[[ Material shown, beginning ]]
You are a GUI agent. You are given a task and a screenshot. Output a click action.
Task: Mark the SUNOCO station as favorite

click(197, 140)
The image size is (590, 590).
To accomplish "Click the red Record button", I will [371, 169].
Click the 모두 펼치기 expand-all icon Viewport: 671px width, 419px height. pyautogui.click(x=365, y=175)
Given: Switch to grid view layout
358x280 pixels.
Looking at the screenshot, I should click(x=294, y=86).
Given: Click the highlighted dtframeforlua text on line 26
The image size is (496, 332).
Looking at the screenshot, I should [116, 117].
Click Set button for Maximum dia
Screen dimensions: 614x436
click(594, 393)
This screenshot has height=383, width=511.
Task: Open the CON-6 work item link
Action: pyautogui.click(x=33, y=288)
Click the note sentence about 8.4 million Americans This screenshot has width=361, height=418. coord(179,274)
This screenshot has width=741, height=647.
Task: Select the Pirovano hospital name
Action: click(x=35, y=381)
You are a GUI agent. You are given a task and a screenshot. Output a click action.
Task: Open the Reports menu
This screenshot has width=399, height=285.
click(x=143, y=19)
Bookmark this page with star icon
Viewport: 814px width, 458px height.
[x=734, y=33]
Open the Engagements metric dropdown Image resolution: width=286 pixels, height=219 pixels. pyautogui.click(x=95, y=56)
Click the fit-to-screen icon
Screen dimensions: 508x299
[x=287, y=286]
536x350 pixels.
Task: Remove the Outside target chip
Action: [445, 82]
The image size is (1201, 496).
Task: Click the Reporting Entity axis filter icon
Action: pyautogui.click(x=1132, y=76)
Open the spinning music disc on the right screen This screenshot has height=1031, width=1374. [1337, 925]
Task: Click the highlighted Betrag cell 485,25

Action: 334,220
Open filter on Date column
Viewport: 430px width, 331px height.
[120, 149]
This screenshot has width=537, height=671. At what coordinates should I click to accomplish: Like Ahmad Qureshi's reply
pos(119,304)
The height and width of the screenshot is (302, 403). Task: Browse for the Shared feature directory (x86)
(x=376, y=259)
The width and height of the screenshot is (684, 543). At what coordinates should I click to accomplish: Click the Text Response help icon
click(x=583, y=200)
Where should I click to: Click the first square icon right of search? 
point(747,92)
[[ Material shown, end ]]
[Exercise goal] What you need to do is repeat every record above exactly.

[Your solution]
You are a GUI agent. You are given a task and a screenshot. Output a click action.
Task: Mark the SUNOCO station as favorite

click(197, 140)
The image size is (590, 590).
To accomplish "Click the red Record button", I will [371, 169].
Click the 모두 펼치기 expand-all icon Viewport: 671px width, 419px height. pyautogui.click(x=365, y=175)
Given: Switch to grid view layout
358x280 pixels.
Looking at the screenshot, I should click(x=294, y=86).
Given: Click the highlighted dtframeforlua text on line 26
The image size is (496, 332).
Looking at the screenshot, I should [116, 117].
Click Set button for Maximum dia
Screen dimensions: 614x436
click(594, 393)
This screenshot has height=383, width=511.
Task: Open the CON-6 work item link
Action: pyautogui.click(x=33, y=288)
Click the note sentence about 8.4 million Americans This screenshot has width=361, height=418. coord(179,274)
This screenshot has width=741, height=647.
Task: Select the Pirovano hospital name
Action: click(x=35, y=381)
You are a GUI agent. You are given a task and a screenshot. Output a click action.
Task: Open the Reports menu
This screenshot has width=399, height=285.
click(x=143, y=19)
Bookmark this page with star icon
Viewport: 814px width, 458px height.
[x=734, y=33]
Open the Engagements metric dropdown Image resolution: width=286 pixels, height=219 pixels. pyautogui.click(x=95, y=56)
Click the fit-to-screen icon
Screen dimensions: 508x299
[x=287, y=286]
536x350 pixels.
Task: Remove the Outside target chip
Action: [445, 82]
The image size is (1201, 496).
Task: Click the Reporting Entity axis filter icon
Action: pyautogui.click(x=1132, y=76)
Open the spinning music disc on the right screen This screenshot has height=1031, width=1374. [1337, 925]
Task: Click the highlighted Betrag cell 485,25

Action: 334,220
Open filter on Date column
Viewport: 430px width, 331px height.
[120, 149]
This screenshot has width=537, height=671. At what coordinates should I click to accomplish: Like Ahmad Qureshi's reply
pos(119,304)
The height and width of the screenshot is (302, 403). Task: Browse for the Shared feature directory (x86)
(x=376, y=259)
The width and height of the screenshot is (684, 543). At what coordinates should I click to accomplish: Click the Text Response help icon
click(x=583, y=200)
Where should I click to: Click the first square icon right of search? 
point(747,92)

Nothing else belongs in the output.